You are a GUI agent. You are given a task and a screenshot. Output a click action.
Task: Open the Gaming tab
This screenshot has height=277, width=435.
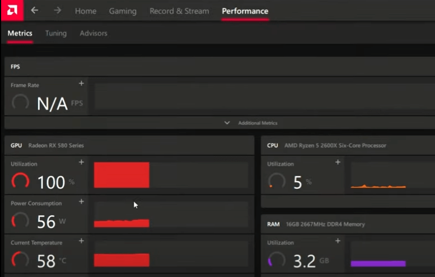pyautogui.click(x=123, y=11)
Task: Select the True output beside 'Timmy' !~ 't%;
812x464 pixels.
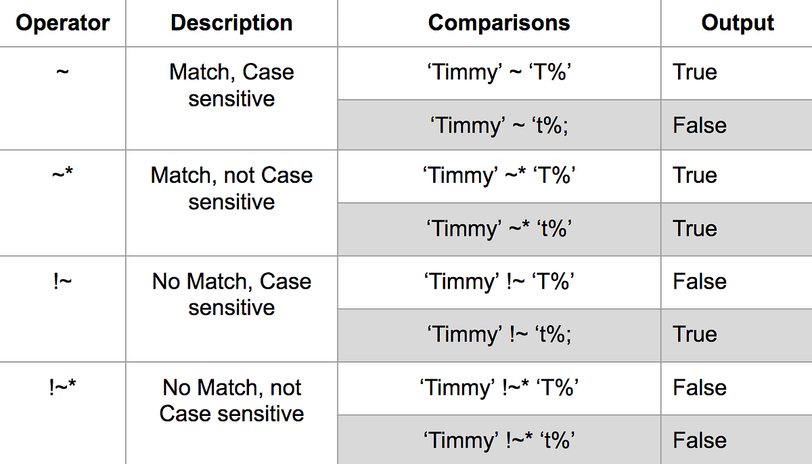Action: (694, 335)
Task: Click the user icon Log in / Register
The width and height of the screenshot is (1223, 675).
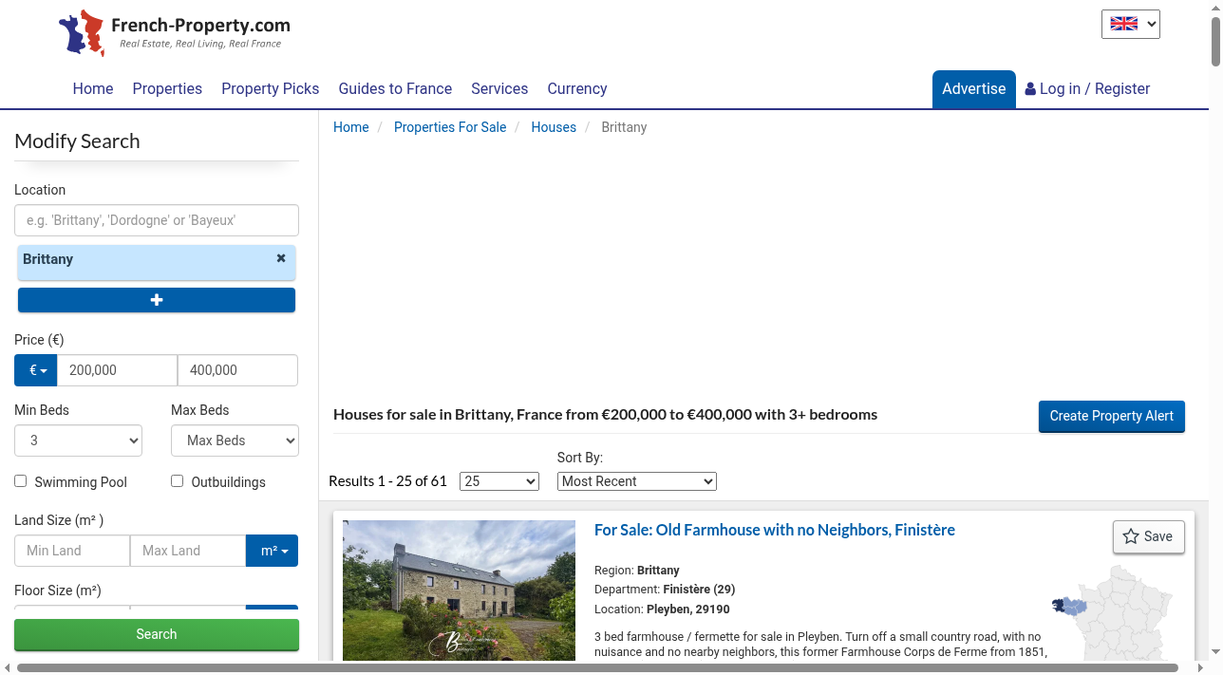Action: click(x=1087, y=88)
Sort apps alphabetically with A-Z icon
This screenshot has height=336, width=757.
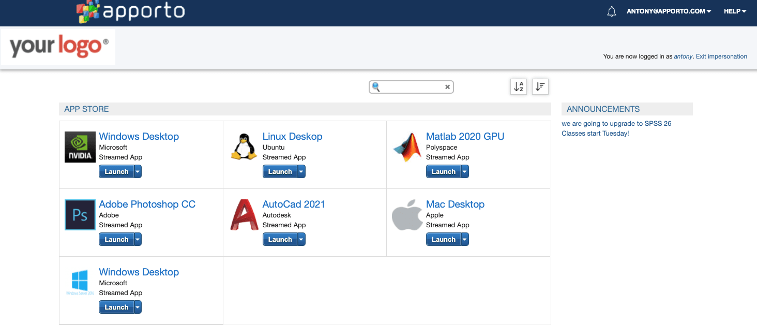(519, 87)
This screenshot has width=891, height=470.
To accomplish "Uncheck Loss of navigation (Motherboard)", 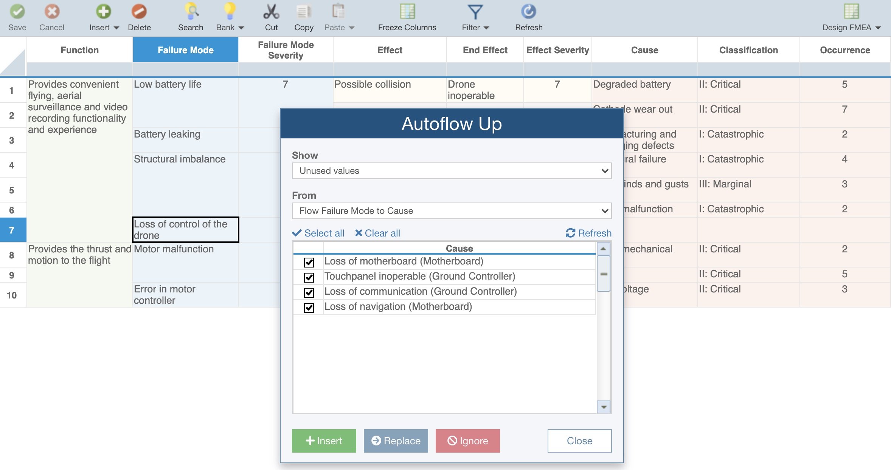I will 309,307.
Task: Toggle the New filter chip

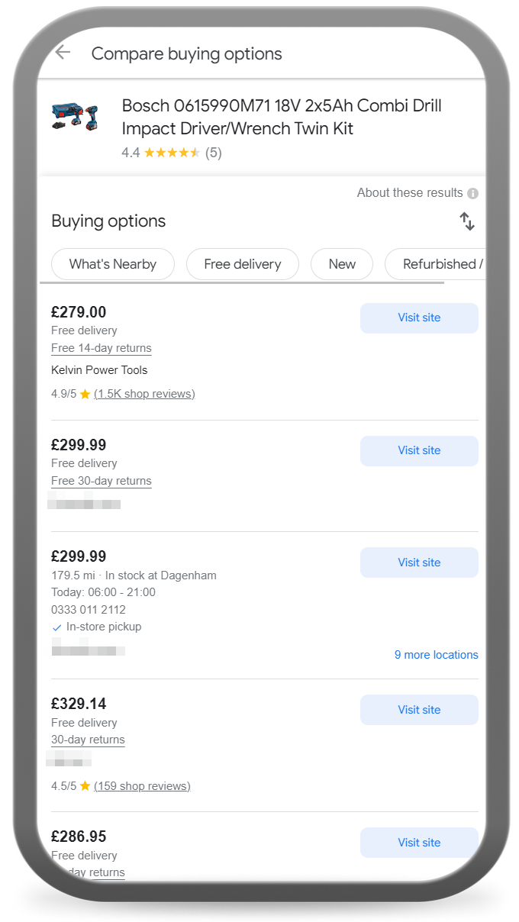Action: pyautogui.click(x=341, y=263)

--------------------

**Challenge**
Tally the lines of the listing above that contain the string "screenshot", and give only the number.

**Finished exercise**
5